■ Your assignment
Set the records down again in full, with every word kept.

Saved entries:
-- Opening Marker --

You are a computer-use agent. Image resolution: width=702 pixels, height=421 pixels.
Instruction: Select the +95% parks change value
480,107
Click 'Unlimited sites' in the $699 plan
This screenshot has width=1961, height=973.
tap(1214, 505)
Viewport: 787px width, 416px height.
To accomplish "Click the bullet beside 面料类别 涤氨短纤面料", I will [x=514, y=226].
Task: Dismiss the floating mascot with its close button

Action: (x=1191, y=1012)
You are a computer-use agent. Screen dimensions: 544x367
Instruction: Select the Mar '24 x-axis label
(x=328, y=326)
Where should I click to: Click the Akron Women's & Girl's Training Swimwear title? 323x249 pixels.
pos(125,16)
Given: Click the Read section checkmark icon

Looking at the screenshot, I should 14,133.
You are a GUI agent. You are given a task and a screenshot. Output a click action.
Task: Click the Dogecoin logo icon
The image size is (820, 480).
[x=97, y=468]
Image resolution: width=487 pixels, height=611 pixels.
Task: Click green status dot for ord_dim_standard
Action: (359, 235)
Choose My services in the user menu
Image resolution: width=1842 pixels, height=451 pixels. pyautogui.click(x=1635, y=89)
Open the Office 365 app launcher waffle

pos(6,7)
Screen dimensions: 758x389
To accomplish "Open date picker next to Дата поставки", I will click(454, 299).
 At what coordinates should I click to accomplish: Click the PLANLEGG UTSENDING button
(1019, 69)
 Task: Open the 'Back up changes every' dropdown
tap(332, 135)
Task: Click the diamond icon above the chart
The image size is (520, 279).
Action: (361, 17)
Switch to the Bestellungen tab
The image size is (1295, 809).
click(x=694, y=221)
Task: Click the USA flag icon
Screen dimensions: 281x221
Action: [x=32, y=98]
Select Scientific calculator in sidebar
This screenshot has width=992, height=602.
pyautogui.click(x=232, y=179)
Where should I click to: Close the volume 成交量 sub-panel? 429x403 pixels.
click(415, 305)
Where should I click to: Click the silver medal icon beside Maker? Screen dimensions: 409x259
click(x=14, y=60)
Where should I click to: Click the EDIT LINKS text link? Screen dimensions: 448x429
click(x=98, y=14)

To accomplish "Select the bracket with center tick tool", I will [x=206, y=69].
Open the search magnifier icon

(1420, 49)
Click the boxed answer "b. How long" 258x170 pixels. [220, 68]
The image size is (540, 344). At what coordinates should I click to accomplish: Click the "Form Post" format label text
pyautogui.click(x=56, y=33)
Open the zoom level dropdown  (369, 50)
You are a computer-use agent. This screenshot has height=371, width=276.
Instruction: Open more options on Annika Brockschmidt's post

-- Closing Marker --

■ Problem solution
You are a computer-use agent. Image resolution: width=702 pixels, height=421 pixels.
Instruction: Select the +95% parks change value
480,107
Click 'Unlimited sites' in the $699 plan
This screenshot has width=1961, height=973.
tap(1214, 505)
Viewport: 787px width, 416px height.
To accomplish "Click the bullet beside 面料类别 涤氨短纤面料", I will [x=514, y=226].
Task: Dismiss the floating mascot with its close button

Action: (x=1191, y=1012)
You are a computer-use agent. Screen dimensions: 544x367
Instruction: Select the Mar '24 x-axis label
(x=328, y=326)
Where should I click to: Click the Akron Women's & Girl's Training Swimwear title? 323x249 pixels.
pos(125,16)
Given: Click the Read section checkmark icon

Looking at the screenshot, I should 14,133.
You are a GUI agent. You are given a task and a screenshot. Output a click action.
Task: Click the Dogecoin logo icon
The image size is (820, 480).
[x=97, y=468]
Image resolution: width=487 pixels, height=611 pixels.
Task: Click green status dot for ord_dim_standard
Action: (359, 235)
Choose My services in the user menu
Image resolution: width=1842 pixels, height=451 pixels. pyautogui.click(x=1635, y=89)
Open the Office 365 app launcher waffle

pos(6,7)
Screen dimensions: 758x389
To accomplish "Open date picker next to Дата поставки", I will click(454, 299).
 At what coordinates should I click to accomplish: Click the PLANLEGG UTSENDING button
(1019, 69)
 Task: Open the 'Back up changes every' dropdown
tap(332, 135)
Task: Click the diamond icon above the chart
The image size is (520, 279).
Action: (361, 17)
Switch to the Bestellungen tab
The image size is (1295, 809).
click(x=694, y=221)
Task: Click the USA flag icon
Screen dimensions: 281x221
Action: [x=32, y=98]
Select Scientific calculator in sidebar
This screenshot has width=992, height=602.
pyautogui.click(x=232, y=179)
Where should I click to: Close the volume 成交量 sub-panel? 429x403 pixels.
click(415, 305)
Where should I click to: Click the silver medal icon beside Maker? Screen dimensions: 409x259
click(x=14, y=60)
Where should I click to: Click the EDIT LINKS text link? Screen dimensions: 448x429
click(x=98, y=14)

To accomplish "Select the bracket with center tick tool", I will [x=206, y=69].
Open the search magnifier icon

(1420, 49)
Click the boxed answer "b. How long" 258x170 pixels. [220, 68]
The image size is (540, 344). At what coordinates should I click to accomplish: Click the "Form Post" format label text
pyautogui.click(x=56, y=33)
Open the zoom level dropdown  (369, 50)
You are a computer-use agent. This screenshot has height=371, width=276.
Instruction: Open more options on Annika Brockschmidt's post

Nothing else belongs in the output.